Collateral warranties are an important part of the contractual matrix in many construction projects. Parties like employers, tenants, purchasers and funders rely on them to protect their interests, by accessing rights in underlying contracts or appointments.

This decision will change the practice and timing of obtaining and delivering collateral warranties. It also raises questions where the identity of a beneficiary, such as a subsequent purchaser, is unknown until more than 5 years after a contract or appointment is entered into.

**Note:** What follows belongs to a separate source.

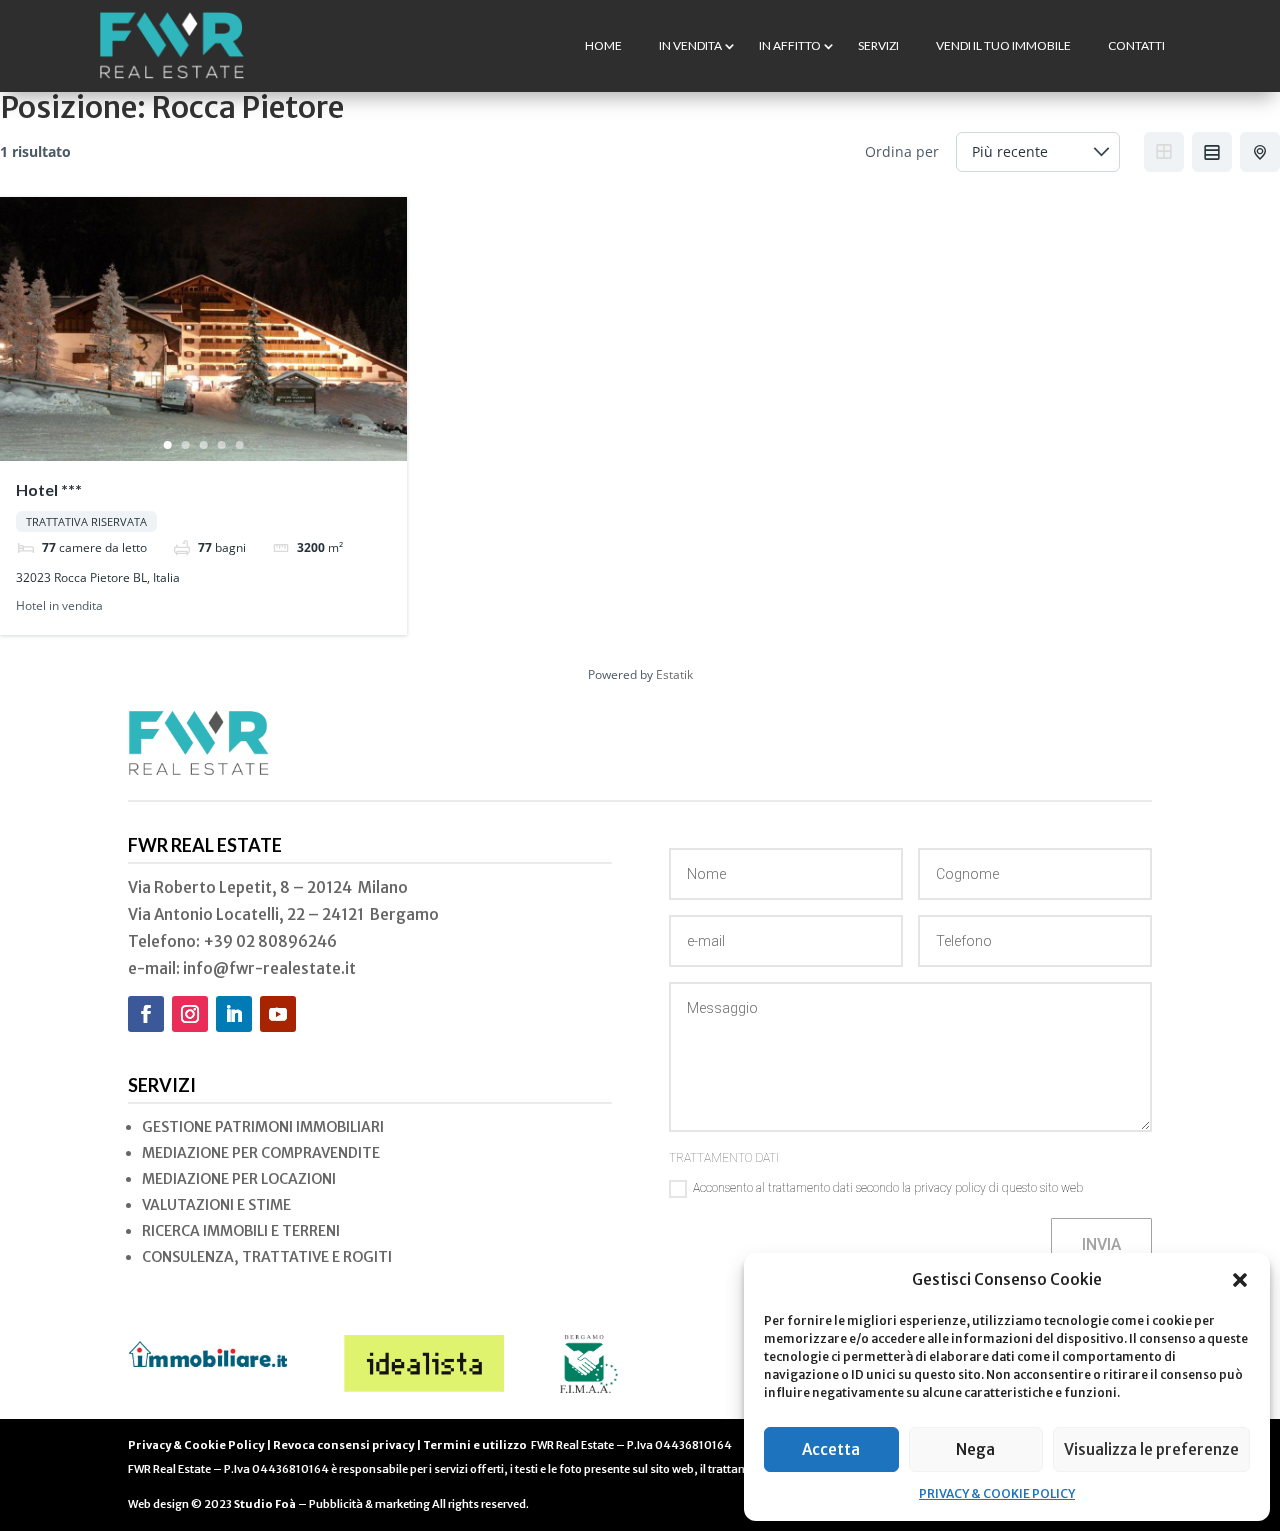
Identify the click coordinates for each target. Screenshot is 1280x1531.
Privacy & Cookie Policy (196, 1445)
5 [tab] (239, 445)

There may be more to come on this or other decisions. Meantime key implications are:

  • the specific wording in any contract or appointment requiring collateral warranties may affect the time bar consequences;
  • here, the 5-year time bar ran from when the underlying appointment was entered into;
  • new drafting may be negotiated, potentially starting the time bar clock at a later date;
  • if a party requests a collateral warranty more than 5 years after the relevant contract or appointment was entered into, it may be refused or challenged by the granter on the basis of time bar;
  • parties should check their contracts and delivery timescales, where collateral warranties have not yet been called for or executed and delivered.